-- Start of PAGE EXTRACT --

14.2    Each Loan Party hereby releases, acquits, and forever discharges Agent, each Lender, their respective parent corporations, affiliates, subsidiaries, successors, assigns, officers, directors, employees, agents, attorneys and advisors (collectively, “Indemnified Persons”), and each of them, of and from any and all liability, claims, demands, damages, actions, causes of action, defenses, counterclaims, setoffs, or claims for recoupment of whatsoever nature, whether known or unknown, from the beginning of time to the date of this Amendment, whether in contract or tort or otherwise, arising directly or indirectly from, or in any way related to the Loan Agreement, this Amendment, the Notes, Collateral Documents and the other Loan Documents, any other indebtedness or obligations of any Loan Party to Agent or any one or more of the Lenders or to the relationship between any Loan Party and Agent, any Lender, or the Indemnified Persons.
15.    References. On and after the effective date of this Amendment, all references in the Loan Agreement and the other Loan Documents to the Loan Agreement shall be deemed to refer to the Loan Agreement as amended hereby.
16.    Representations and Warranties. By signing this Amendment or the attached Acknowledgment, each Loan Party represents and warrants to Agent and the Lenders as follows:
16.1    Authorization. (a) It has all requisite power and authority to enter into this Amendment and to carry out the transactions contemplated by, and perform its obligations under, the Loan Agreement as amended by this Amendment (the “Amended Agreement”), (b) its execution, delivery and performance of this Amendment and the other Loan Documents to be executed, delivered or performed by it have been duly authorized by all necessary entity action, do not require the approval of any governmental agency or other Person, do not contravene any law, regulation, rule, order, or restriction of any Governmental Body binding on it or its articles of incorporation or other organizational documents, and do not contravene the provisions of or constitute a default under any agreement or instrument to which it is a party or by which it may be bound or affected, and (c) this Amendment has been duly executed and delivered by each Loan Party and this Amendment and the Amended Agreement are the legally valid and binding obligations of each Loan Party, enforceable against such Loan Party in accordance with their respective terms, except as may be limited by bankruptcy, insolvency, reorganization, moratorium, fraudulent transfer or similar laws relating to or limiting creditors’ rights generally or by equitable principles.

-- End of PAGE EXTRACT --
-- Start of SOURCE EXCERPT --

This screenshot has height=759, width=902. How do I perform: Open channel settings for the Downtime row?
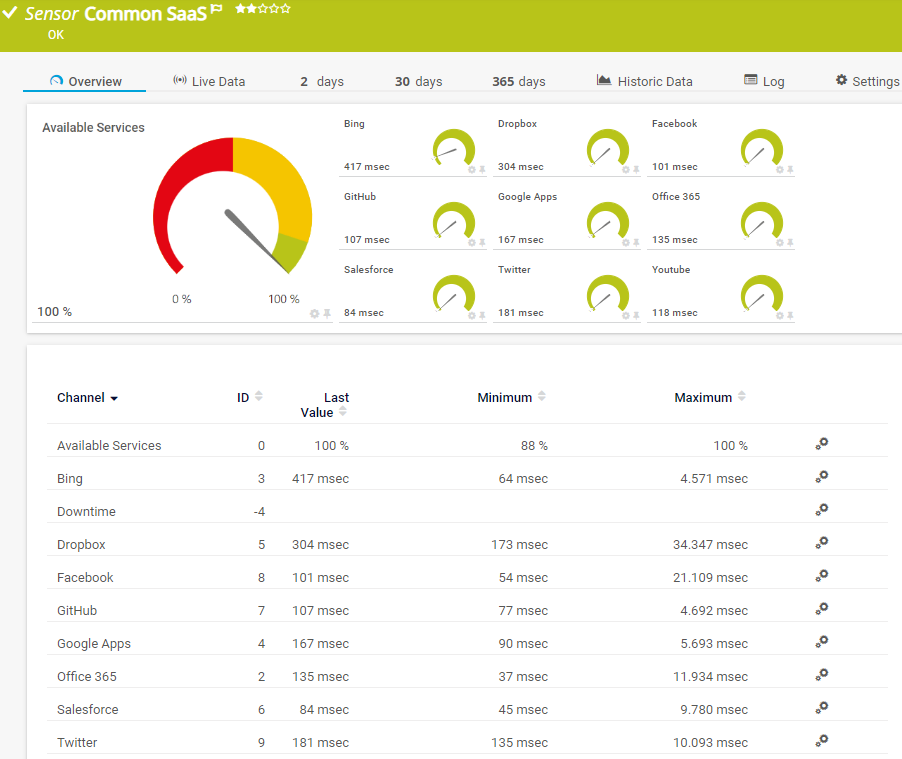821,510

-- End of SOURCE EXCERPT --

• PROBLEMS TO WORK ON:
1: In the loan amendment, what collective name is given to Agent, each Lender, and their related parties listed in section 14.2?
2: Rewrite the loan amendment's paragraph beginning "16.1 Authorization" as a short list that keeps its main facts.
3: According to the loan amendment, why might the Amendment and the Amended Agreement not be fully enforceable against a Loan Party?
The lines are not needed for this work.

• ANSWERS PROVIDED:
1: They are collectively called the "Indemnified Persons."

2:
- Each Loan Party has full power and authority to enter into the Amendment and to carry out and perform its obligations under the Loan Agreement as amended (the "Amended Agreement").
- Its execution, delivery and performance of the Amendment and the other Loan Documents:
  - have been duly authorized by all necessary entity action;
  - need no approval from any governmental agency or other Person;
  - do not violate any law, regulation, rule, order or restriction of a Governmental Body binding on it, or its articles of incorporation or other organizational documents;
  - do not violate, or cause a default under, any agreement or instrument that binds or affects it.
- Each Loan Party has duly executed and delivered the Amendment.
- The Amendment and the Amended Agreement are legally valid and binding obligations, enforceable according to their terms. This is subject to bankruptcy, insolvency and similar laws affecting creditors' rights, and to equitable principles.

3: Their enforceability may be limited by bankruptcy, insolvency, reorganization, moratorium, fraudulent transfer or similar laws relating to or limiting creditors' rights generally. It may also be limited by equitable principles.